Catalyst’s Fong says a disclosure policy has proven effective in countries like Australia. Representation of women on corporate boards there has jumped from 10.7 percent in 2010, when the Australian Securities Exchange published the guidelines, to 17.3 percent in 2015, according to Catalyst’s figures.

Different countries have taken other approaches to jump-start the numbers, with some adding quotas that require companies to have a certain percentage of women on boards or face consequences. Others have set voluntary targets, such as the 25 percent aim set in Britain in 2011 as part of a government-backed report. Companies on the FTSE 100 exceeded that goal by 2015, reaching 26.1 percent, prompting the author of the report to bump up the target to 33 percent in October.

The draft of Maloney’s legislation currently does not include a voluntary target, but she said she plans to consult with a range of stakeholders in coming weeks to get their views about whether it would be appropriate to include one. She does not support the idea of quotas.

Some note that a government-backed goal, voluntary or otherwise, could make business leaders wary. Kiersten Salander, chair of the U.S. 30% Club steering committee, said that while her organization is in favor of voluntary targets set by business leaders, it’s hard to know whether stipulating a target at the federal level, even a discretionary one, would be successful. “The line between targets and quotas is blurry.”
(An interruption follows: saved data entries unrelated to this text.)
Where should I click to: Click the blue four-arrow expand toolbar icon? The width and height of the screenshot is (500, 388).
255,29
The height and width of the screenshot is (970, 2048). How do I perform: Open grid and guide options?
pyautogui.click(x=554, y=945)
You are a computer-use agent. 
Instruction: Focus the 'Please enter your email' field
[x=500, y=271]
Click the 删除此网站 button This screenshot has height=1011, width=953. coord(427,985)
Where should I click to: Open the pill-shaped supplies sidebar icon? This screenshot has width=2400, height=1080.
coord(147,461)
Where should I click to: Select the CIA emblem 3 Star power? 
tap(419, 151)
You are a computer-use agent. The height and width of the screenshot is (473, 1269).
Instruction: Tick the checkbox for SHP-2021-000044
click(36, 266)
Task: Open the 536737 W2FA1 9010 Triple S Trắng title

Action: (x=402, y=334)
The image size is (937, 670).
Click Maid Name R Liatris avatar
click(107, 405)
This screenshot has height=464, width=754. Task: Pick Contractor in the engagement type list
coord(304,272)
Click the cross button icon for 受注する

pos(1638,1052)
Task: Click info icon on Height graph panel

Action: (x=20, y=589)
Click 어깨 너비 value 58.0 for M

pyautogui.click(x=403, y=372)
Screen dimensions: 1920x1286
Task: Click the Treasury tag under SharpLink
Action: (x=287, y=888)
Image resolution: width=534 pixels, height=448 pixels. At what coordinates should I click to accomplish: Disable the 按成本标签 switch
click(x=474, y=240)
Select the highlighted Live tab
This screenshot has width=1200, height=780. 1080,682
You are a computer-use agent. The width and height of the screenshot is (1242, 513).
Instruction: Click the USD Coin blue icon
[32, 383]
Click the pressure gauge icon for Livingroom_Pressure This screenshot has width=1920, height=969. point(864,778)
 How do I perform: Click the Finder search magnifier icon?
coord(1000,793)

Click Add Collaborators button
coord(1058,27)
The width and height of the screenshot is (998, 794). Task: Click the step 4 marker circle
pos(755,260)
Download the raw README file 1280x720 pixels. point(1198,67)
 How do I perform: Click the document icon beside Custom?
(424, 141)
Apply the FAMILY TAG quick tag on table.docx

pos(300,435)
Others think legislation that calls for more well-defined disclosure or an explanation of numbers will be ambiguous and have little effect. Companies, said Charles Elson, director of the John L. Weinberg Center for Corporate Governance at the University of Delaware, “will simply come up with boiler plate that’s meaningless. Pressure from investors — through their voting — that’s how it will change.” Indeed, nearly 75 percent of the 26 investor proposals for greater diversity on boards tracked by the consulting firm EY in 2013 resulted in boards agreeing to include diversity as part of their selection criteria.

Elson also thinks “the odds of something like that getting through Congress in this environment are slim,” he said. “You have a Congress that does not put regulatory mandates high on its agenda. That suggests it will not happen.”

Even if it goes nowhere, says Connecticut’s Nappier, proposing legislation for more women on boards could still have an upside. “It does raise awareness of the issue,” she said. “She’s going to raise that on the floor of the Congress. I don’t know how they will ultimately dispose of her proposal, but public awareness and education helps build public pressure to do the right thing.”